# is it legal to keep common uk toads



## cai508 (Jul 17, 2009)

can you tell me if it is legal to keep common toads please


----------



## cai508 (Jul 17, 2009)

i really need to know, pleeeease


----------



## gaz0123 (Aug 19, 2008)

why would u want to or are u already keeping them


----------



## cai508 (Jul 17, 2009)

i have had 3 really small ones for about a week, i feed them on little bugs in the garden, but i dnt know if they are legal to keep


----------



## Captainmatt29 (Feb 28, 2009)

I have a few, i told the council and they seemed fine with it.

They are rare here so will be breeding them next year they came fromm hull lol

they love morioworms and mealies


----------



## knighty (Feb 27, 2008)

yes it is legal however it is very hard to provide them with good husbandary in captivity, and are better suited to being left to roam in the garden.

If you are going to keep them They need to be kept quiet cool (cant stress that enough, high temps will kill them) require alot of space, a fesh source of water, good ventilation and a good supplymented diet.

as far as amphibians of theuk go the onlyu ones i know that you are deffo not allowed to collect and keep are great crested newts.

ICUN report

IUCN Red List (version 2009.1) - Bufo bufo (Common Toad)


----------



## cai508 (Jul 17, 2009)

does anyone know if fire bellyd toads will be easyer to keep than common toads because i am interesten in buying some


----------



## Captainmatt29 (Feb 28, 2009)

knighty said:


> yes it is legal however it is very hard to provide them with good husbandary in captivity, and are better suited to being left to roam in the garden.
> 
> If you are going to keep them They need to be kept quiet cool (cant stress that enough, high temps will kill them) require alot of space, a fesh source of water, good ventilation and a good supplymented diet.
> 
> ...


This is absolutely correct, our toads have fresh water and food along with eco earth as a substrate which they like to burrow into.

They are hard to care for when it comes to the young because they get bullied so make sure they are all of a similar size.


----------



## Captainmatt29 (Feb 28, 2009)

cai508 said:


> does anyone know if fire bellyd toads will be easyer to keep than common toads because i am interesten in buying some


firebellied toads are fairly easy to look after but there care isnt much different to be honest.


----------



## snowgoose (May 5, 2009)

Yes, as stated _Bufo bufo _are legal to keep in captivity.

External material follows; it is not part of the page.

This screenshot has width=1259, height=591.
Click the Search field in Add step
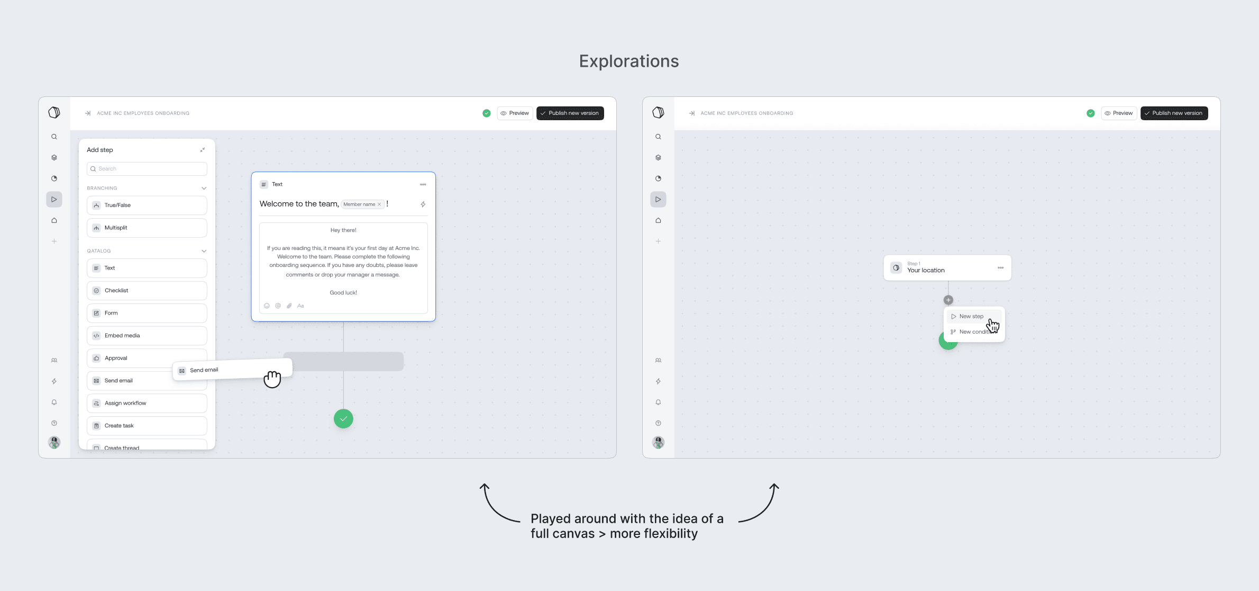pyautogui.click(x=147, y=169)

However they are protected from sale under Shedule 5 of the Wildlife and Countryside act 1981, as ammended.


----------



## knighty (Feb 27, 2008)

messengermatt said:


> firebellied toads are fairly easy to look after but there care isnt much different to be honest.


there care is different. they need a more aquatic set up, higher temps and humidity and smaller foods. uk toads are not very aquatic but FBTs will spend most of there time in the water, which will need to idealy be filtered. i have kept these in the past and they are great amphibians. 

if this is to be your first toad/frog i would recomend these.


----------



## Barney_M (Apr 2, 2008)

please release them. it is legal bu why keep them? they are best off in the wild. uk amphibians and reptles arnt doing too ell so the more there is in the wild the better.


----------



## knighty (Feb 27, 2008)

Barney_M said:


> please release them. it is legal bu why keep them? they are best off in the wild. uk amphibians and reptles arnt doing too ell so the more there is in the wild the better.


i totally agree but if people are not going to i want to at least give them advice so as the toads stand half a chance.


----------



## TheToad888 (Dec 18, 2008)

It is legal. But as babies... Could they settle in? This question has pretty much all been answered.


----------



## Barney_M (Apr 2, 2008)

yes i suppose babies would settle in like any wild caught reptile but i would much rather these were released giving brtihs amphibians a better chance of survival and hs ewent to a pet store and spent £10 on a captive bred fire belly toad, american toad or somethig of that nature.


----------



## cai508 (Jul 17, 2009)

i thaught about what you all said and, i just reliesed the 3 toads and i am going to buy fire bellied toads.


----------



## Scarlet_Rain (Jan 16, 2009)

I have 2 european toads which need licenses to collect and bring over but as I bought them form a shop I am ok with the receipt.

I keep mine in a fish tank type enclosure which has a long metal vent running across the back and a bar lid which ensures plenty of ventilation. I keep mine in a cold room away from the heat and they love it!

I would not keep any british species unless I was planning on breeding them and then releasing the spawn or baby frogs, its a nice thing to do to help conserve them but I wouldn't bother keeping them as pets as they will be much happier in the garden.

I keep mine on a soil substrate with fresh moss I collect form my area and a tub in which they can swim in if they want too.


----------



## ex0tics (Jun 9, 2009)

Keeping in captivity doesn't tend to give them the necessary life they need but it is perfectly legal.


----------



## ex0tics (Jun 9, 2009)

Scarlet_Rain said:


> I have 2 european toads which need licenses to collect and bring over but as I bought them form a shop I am ok with the receipt.
> 
> I keep mine in a fish tank type enclosure which has a long metal vent running across the back and a bar lid which ensures plenty of ventilation. I keep mine in a cold room away from the heat and they love it!
> 
> ...


I believe releasing CB native wildlife is illegal atleast I think it's true with slow worms so I don't understand why it wouldn't apply to amphibians I can't back this up but if you can prove to me I'm wrong I would be happy to listen:2thumb:


----------



## kettykev (May 15, 2009)

Suprised you think Toads are rare around here Matt, maybe around your house but 10 miles away I counted 230 in one pond in March.
Many amphibians on shop price lists are down as WC wild caught, if they can settle in to captivity then no reason why WC uk toads would not.


----------



## knighty (Feb 27, 2008)

Glad you released the lil guys!

Realeasing CB into the wild is a very risky thing to do, it can spred deseases and should be left to the people running breading programes. The frogs they use arent acclimatised to indoor enclosures, they are kept much more naturally so as they can fit in when released.


----------



## Matt Harris (Aug 21, 2007)

ex0tics said:


> I believe releasing CB native wildlife is illegal atleast I think it's true with slow worms so I don't understand why it wouldn't apply to amphibians I can't back this up but if you can prove to me I'm wrong I would be happy to listen:2thumb:


There is no wildlife law against releasing cb UK natives, although there may be animal welfare issues such as reckless abandonment etc if you just dump them in the middle of Sainsbury's car park.

As above though, it is not wise to release natives that are LTC or cb, especially if you have non-natives in captivity also.


----------